1. First melt the dark chocolate to create the shells of the eggs. I did this in a microwave but you can use a bowl over a pan of hot water instead if you like. Carefully spoon the melted chocolate into the moulds using the back of a teaspoon to drag the chocolate up to cover the sides of the mould too. Don't put too much chocolate in or there'll be no room for the truffle filling.

2. Do the same with the white chocolate (if you don't have quite enough moulds, carry on past this step and then come back and reuse the dark chocolate moulds once the shells have been popped out) and then leave the moulds somewhere cool to set.

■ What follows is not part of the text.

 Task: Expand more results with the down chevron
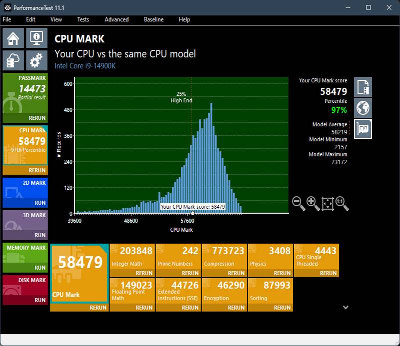point(346,308)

3. While the shells are setting prepare the truffle filling by melting the dark chocolate and then simply stirring in the ground almonds, icing sugar and vanilla. (A taste test at this stage by a non vegan declared the truffle mixture to taste like Ferrero Rocher, good or bad you decide)

I then aslo made up a batch of truffle mixture from http://lustrousmusings.blogspot.com/2010/03/hazelnut-truffles-reverse-engineering.html  adding a little extra sugar for more sweetness.

4. Fill your chocolate shells with the truffle mixture, I also then sealed some that needed a bit extra filling with more melted dark chocolate. (The flatter you can keep the mixture at this stage, the easier it will be to stick the two halves together without having to handle them too much and melt the mould design off with your fingers)

5. Leave to cool for a little while longer until set and then pop the filled egg halves out of the moulds.


6. Now use some melted dark chocolate to stick the egg halves together, I used one white and one dark half for each egg.

7. Leave the eggs in a cool place and crumble the shredded wheat to prepare your nests. Melt the chocolate and stir in the shredded wheat until you cannot incorporate any more into the chocolate.

8. Spoon the nest mixture into paper cases and fill with Whizzer eggs and your homemade eggs. Serve with any leftover truffle mixture cut into chunks and dusted with cocoa for an even bigger chocolate hit!

Being my first attempt these were a little fiddly and I feel the eggs could be even more lovely looking if I had of flattened the egg halves better whilst still in the mould to avoid over handling the chocolate when removed from the moulds which melted and messied them up a bit. Mind you, I didn't have any returned.